**Given request**
Return every line of the material below that contains the string "This".

**Source data**
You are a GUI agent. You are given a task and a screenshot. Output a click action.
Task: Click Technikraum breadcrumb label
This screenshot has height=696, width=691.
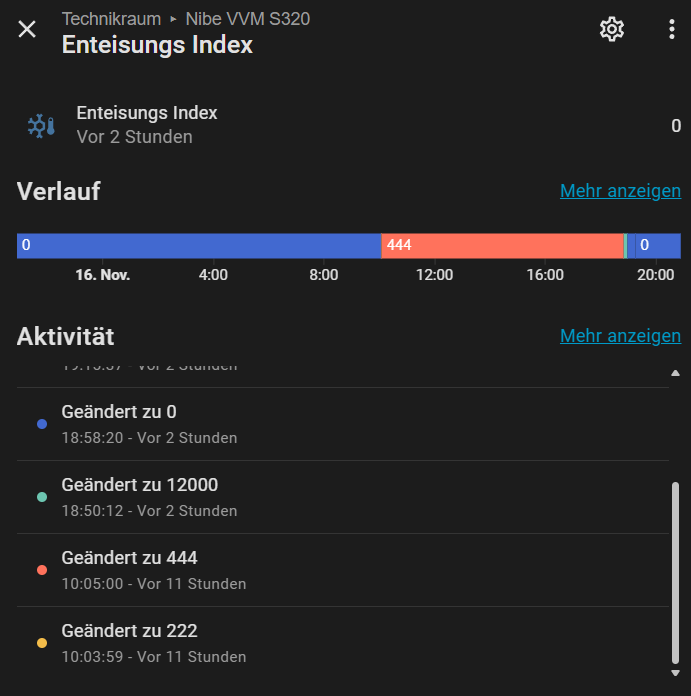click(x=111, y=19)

* * *

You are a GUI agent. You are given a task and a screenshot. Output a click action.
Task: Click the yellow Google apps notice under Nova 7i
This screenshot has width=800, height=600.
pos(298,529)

**The answer**
This screenshot has height=696, width=691.
This screenshot has width=800, height=600.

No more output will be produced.